* **PROBLEMS TO WORK ON**
a: In the text on Medicare Advantage, how much better than traditional Medicare did MA do on overall cost of care, according to the 2019 study?
b: Rewrite the part of the Medicare Advantage text that opens with the words containing "Nearly 4 million" and closes with "to patient needs.", putting "latitude" in place of "flexibility".
c: Which U.S. states does the Medicare Advantage text name?

* **EXTRACT TO READ**

In 2019, CMS also expanded the kinds of benefits MA plans can cover to include medically related transportation and meal delivery. Plans can offer additional supplemental benefits as long as the benefits help diagnose, prevent, or treat sickness or injury and help reduce avoidable emergency health care. These can include benefits for the chronically ill such as in-home support, adult day care services, pest control, and transportation, depending in the plan.
Nearly 4 million Medicare beneficiaries are enrolled in MA “special needs” plans. These plans are available to people with certain specialized health care needs or people who are eligible for both Medicare and Medicaid. MA plans do a better job than the traditional program at managing these “dual eligible” enrollees. According to a 2019 study, MA outperformed traditional Medicare by 17% on overall cost of care. The MA program also had better quality outcomes, and dual eligible patients “experienced significantly lower rates of complications, avoidable hospitalizations and readmissions, and received more preventive care services compared to dual eligible fee-for-service Medicare patients.” The better care and lower cost in the MA program is partly due to it allowing for more flexibility to coordinate care and tailor benefits to patient needs.
This year, 42% of Medicare beneficiaries – 26 million people – are enrolled in an MA plan, and they had an average of 33 coverage options to choose from. This is the largest number of plans on the market in a decade. Enrollment in MA plans has more than doubled in the last decade, and the Congressional Budget Office expects enrollment to keep increasing. By 2030, CBO estimates roughly 51% of all Medicare enrollees will have an MA plan. Enrollment in the plans varies across the country. In Florida, 49% of all beneficiaries are enrolled in an MA plan, while less than 5% in Alaska, North Dakota, and Wyoming are. Many of the areas with lower enrollment are in rural counties. The average monthly individual plan premium is $21 this year, and the majority of enrollees do not pay a premium beyond the Part B premium. Premiums for MA plans have remained relatively stable since the program began, and have been declining since 2015. Democrats should work with Republicans to make low-cost MA plans available in more areas.

* **GIVEN DATA**
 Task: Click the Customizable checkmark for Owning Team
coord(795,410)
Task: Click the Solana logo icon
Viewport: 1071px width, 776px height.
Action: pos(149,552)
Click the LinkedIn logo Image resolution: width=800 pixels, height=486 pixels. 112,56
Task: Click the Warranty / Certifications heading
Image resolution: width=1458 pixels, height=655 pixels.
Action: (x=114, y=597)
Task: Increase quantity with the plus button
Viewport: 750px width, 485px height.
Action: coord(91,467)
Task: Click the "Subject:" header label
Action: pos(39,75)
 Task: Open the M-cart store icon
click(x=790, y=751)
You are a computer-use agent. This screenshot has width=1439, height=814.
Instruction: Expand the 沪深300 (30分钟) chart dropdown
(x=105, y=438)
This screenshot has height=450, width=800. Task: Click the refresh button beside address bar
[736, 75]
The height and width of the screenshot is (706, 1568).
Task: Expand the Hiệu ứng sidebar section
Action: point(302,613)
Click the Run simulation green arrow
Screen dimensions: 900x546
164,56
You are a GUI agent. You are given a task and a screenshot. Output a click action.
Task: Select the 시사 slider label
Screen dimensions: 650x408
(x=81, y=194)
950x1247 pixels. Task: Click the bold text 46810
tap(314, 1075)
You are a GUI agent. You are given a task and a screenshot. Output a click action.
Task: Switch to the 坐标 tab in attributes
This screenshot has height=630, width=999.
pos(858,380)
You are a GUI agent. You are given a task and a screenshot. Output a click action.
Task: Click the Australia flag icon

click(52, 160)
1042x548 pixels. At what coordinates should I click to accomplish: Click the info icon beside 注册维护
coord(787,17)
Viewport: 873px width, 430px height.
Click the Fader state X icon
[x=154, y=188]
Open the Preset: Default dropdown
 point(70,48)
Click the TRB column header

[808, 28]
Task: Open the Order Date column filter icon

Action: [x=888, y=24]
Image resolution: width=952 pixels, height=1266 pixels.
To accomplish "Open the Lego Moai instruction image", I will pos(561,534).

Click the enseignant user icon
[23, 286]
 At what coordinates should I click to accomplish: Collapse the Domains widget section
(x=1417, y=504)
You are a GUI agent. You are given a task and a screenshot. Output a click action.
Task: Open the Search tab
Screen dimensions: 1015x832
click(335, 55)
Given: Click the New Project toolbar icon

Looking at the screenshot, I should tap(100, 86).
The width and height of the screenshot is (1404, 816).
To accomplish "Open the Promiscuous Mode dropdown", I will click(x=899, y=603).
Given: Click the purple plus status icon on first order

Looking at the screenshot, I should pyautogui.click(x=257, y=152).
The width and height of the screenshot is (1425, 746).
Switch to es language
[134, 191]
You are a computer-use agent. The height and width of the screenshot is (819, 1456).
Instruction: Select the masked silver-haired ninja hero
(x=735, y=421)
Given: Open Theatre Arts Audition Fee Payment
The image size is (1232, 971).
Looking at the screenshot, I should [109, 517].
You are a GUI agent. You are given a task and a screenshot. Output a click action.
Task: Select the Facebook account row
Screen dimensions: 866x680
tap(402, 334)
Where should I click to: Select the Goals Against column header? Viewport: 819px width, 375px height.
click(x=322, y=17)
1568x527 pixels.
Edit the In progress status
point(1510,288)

* **RESPONSES BY ITEM NUMBER**
a: MA outperformed traditional Medicare by 17% on overall cost of care.

b:
Nearly 4 million Medicare beneficiaries are enrolled in MA “special needs” plans. These plans are available to people with certain specialized health care needs or people who are eligible for both Medicare and Medicaid. MA plans do a better job than the traditional program at managing these “dual eligible” enrollees. According to a 2019 study, MA outperformed traditional Medicare by 17% on overall cost of care. The MA program also had better quality outcomes, and dual eligible patients “experienced significantly lower rates of complications, avoidable hospitalizations and readmissions, and received more preventive care services compared to dual eligible fee-for-service Medicare patients.” The better care and lower cost in the MA program is partly due to it allowing for more latitude to coordinate care and tailor benefits to patient needs.

c: Florida, Alaska, North Dakota, Wyoming